ABACOT, a spurious word which by a remarkable series of blunders has gained a foothold in the dictionaries. It is usually defined as "a cap of state, wrought up into the shape of two crowns, worn formerly by English kings." Neither word nor thing has any real existence. In Hall's Chronicles the word "bicocket" (Old French bicoquet, a sort of peaked cap or head-dress) happened to be misprinted "abococket." Other writers copied the error. Then Holinshed improved the new word to "abococke," and Abraham Fleming to "abacot," and so it spun merrily along, a sort of rolling stone of philology, shaping itself by continual attrition into something as different in sense as in sound from its first original, until Spelman landed the prize in his Glossarium, giving it the definition quoted above. So through Bailey, Ash and Todd it has been handed down to our time, a standing exemplar of the solidarity of dictionaries, and of the ponderous indolence with which philologers repeat without examining the errors of their predecessors.

Since Walsh's book was published in 1904 his "our time" is over 80 years ago. Web 1, published in 1909, shows ABACOT as a misspelling of BYCOCKET, but by the time of Web 2 in 1934 the ghost word had disappeared from the dictionary.
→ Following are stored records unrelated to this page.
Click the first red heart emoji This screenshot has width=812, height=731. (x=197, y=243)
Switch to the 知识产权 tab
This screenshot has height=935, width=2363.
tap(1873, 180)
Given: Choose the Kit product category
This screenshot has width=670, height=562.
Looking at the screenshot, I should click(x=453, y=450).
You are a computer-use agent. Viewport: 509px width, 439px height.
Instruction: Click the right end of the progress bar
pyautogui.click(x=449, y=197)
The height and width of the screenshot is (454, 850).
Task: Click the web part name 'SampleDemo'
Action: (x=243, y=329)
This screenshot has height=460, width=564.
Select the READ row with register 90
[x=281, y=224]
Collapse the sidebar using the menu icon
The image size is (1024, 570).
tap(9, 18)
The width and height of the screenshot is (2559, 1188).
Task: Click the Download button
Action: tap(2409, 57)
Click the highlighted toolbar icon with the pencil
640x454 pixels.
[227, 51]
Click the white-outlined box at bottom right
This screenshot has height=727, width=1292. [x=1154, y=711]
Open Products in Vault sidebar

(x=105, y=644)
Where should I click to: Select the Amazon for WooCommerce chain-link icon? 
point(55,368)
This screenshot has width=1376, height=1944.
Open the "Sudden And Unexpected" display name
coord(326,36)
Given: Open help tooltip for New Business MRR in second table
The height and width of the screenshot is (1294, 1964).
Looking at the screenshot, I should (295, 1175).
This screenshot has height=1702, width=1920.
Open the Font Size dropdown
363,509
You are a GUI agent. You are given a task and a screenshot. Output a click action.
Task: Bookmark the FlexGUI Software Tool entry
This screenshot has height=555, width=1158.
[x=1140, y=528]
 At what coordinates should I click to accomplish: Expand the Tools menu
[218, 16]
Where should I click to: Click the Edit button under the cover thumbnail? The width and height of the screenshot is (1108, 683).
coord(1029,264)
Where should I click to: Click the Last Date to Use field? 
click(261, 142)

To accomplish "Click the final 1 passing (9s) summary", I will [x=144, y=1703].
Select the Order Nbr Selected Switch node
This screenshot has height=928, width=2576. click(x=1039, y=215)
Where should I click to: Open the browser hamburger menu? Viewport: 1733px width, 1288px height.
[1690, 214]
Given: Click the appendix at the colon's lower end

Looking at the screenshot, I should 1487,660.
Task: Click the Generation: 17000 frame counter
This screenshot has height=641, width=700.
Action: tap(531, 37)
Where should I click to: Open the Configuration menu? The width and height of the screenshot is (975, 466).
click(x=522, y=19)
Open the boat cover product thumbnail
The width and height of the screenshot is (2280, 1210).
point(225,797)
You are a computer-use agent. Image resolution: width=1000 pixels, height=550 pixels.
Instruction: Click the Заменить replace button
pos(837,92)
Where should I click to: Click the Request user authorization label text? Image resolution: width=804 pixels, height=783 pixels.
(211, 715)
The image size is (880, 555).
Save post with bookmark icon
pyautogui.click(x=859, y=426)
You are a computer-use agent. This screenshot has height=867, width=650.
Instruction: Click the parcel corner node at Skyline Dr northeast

My favorite ghost word is DORD. This "word" is in Web 2 defined as "density," and its existence is explained by Robert Hendrickson in The Literary Life and Other Curiosities. DORD began life as an error made when transcribing a card that read "D or d" (meaning a capital D or small d) for "density." Merriam-Webster caught the error after Web 2 was published, and DORD does not appear in Web 3 as a main entry. Showing a surprising willingness to refer to their own errors, Merriam-Webster cites the ghost word DORD (along with PHANTOMNATION) in their Web 3 definition of the term "ghost word." Since neither word appears as an entry in Web 3 (and neither should, of course) the two citations are not very illuminating.